- **Stated problem**: Output the data below as a Markdown table with two columns, Nr and Line, giving each non-blank line its own row numbered in order.

- **Data lines**:
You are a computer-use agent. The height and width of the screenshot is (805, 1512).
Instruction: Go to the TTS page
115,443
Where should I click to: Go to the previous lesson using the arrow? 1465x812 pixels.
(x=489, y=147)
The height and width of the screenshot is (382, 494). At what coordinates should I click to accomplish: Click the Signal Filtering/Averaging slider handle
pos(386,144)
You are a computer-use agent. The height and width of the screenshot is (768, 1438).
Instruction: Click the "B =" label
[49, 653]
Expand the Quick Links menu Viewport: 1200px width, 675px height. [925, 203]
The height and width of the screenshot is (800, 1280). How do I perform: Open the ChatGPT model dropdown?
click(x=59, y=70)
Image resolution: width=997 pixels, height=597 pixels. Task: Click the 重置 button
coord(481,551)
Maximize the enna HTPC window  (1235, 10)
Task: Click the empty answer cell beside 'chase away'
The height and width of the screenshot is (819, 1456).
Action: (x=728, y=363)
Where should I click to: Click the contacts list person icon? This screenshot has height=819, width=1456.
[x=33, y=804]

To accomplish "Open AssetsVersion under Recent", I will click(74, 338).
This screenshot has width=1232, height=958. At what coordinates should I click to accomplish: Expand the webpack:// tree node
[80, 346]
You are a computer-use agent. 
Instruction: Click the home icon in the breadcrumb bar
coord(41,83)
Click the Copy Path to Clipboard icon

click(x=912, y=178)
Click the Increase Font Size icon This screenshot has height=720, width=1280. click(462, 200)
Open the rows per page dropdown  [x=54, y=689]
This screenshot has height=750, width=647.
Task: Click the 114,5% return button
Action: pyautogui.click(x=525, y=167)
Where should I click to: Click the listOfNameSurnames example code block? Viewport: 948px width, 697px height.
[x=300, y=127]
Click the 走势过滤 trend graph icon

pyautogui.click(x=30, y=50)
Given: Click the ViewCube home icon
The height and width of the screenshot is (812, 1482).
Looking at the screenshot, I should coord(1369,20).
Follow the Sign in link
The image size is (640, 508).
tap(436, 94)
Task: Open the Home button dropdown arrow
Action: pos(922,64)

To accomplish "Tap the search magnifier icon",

- **Response**:
| Nr | Line |
|---|---|
| 1 | You are a computer-use agent. The height and width of the screenshot is (805, 1512). |
| 2 | Instruction: Go to the TTS page |
| 3 | 115,443 |
| 4 | Where should I click to: Go to the previous lesson using the arrow? 1465x812 pixels. |
| 5 | (x=489, y=147) |
| 6 | The height and width of the screenshot is (382, 494). At what coordinates should I click to accomplish: Click the Signal Filtering/Averaging slider handle |
| 7 | pos(386,144) |
| 8 | You are a computer-use agent. The height and width of the screenshot is (768, 1438). |
| 9 | Instruction: Click the "B =" label |
| 10 | [49, 653] |
| 11 | Expand the Quick Links menu Viewport: 1200px width, 675px height. [925, 203] |
| 12 | The height and width of the screenshot is (800, 1280). How do I perform: Open the ChatGPT model dropdown? |
| 13 | click(x=59, y=70) |
| 14 | Image resolution: width=997 pixels, height=597 pixels. Task: Click the 重置 button |
| 15 | coord(481,551) |
| 16 | Maximize the enna HTPC window  (1235, 10) |
| 17 | Task: Click the empty answer cell beside 'chase away' |
| 18 | The height and width of the screenshot is (819, 1456). |
| 19 | Action: (x=728, y=363) |
| 20 | Where should I click to: Click the contacts list person icon? This screenshot has height=819, width=1456. |
| 21 | [x=33, y=804] |
| 22 | To accomplish "Open AssetsVersion under Recent", I will click(74, 338). |
| 23 | This screenshot has width=1232, height=958. At what coordinates should I click to accomplish: Expand the webpack:// tree node |
| 24 | [80, 346] |
| 25 | You are a computer-use agent.  |
| 26 | Instruction: Click the home icon in the breadcrumb bar |
| 27 | coord(41,83) |
| 28 | Click the Copy Path to Clipboard icon |
| 29 | click(x=912, y=178) |
| 30 | Click the Increase Font Size icon This screenshot has height=720, width=1280. click(462, 200) |
| 31 | Open the rows per page dropdown  [x=54, y=689] |
| 32 | This screenshot has height=750, width=647. |
| 33 | Task: Click the 114,5% return button |
| 34 | Action: pyautogui.click(x=525, y=167) |
| 35 | Where should I click to: Click the listOfNameSurnames example code block? Viewport: 948px width, 697px height. |
| 36 | [x=300, y=127] |
| 37 | Click the 走势过滤 trend graph icon |
| 38 | pyautogui.click(x=30, y=50) |
| 39 | Given: Click the ViewCube home icon |
| 40 | The height and width of the screenshot is (812, 1482). |
| 41 | Looking at the screenshot, I should coord(1369,20). |
| 42 | Follow the Sign in link |
| 43 | The image size is (640, 508). |
| 44 | tap(436, 94) |
| 45 | Task: Open the Home button dropdown arrow |
| 46 | Action: pos(922,64) |
| 47 | To accomplish "Tap the search magnifier icon", |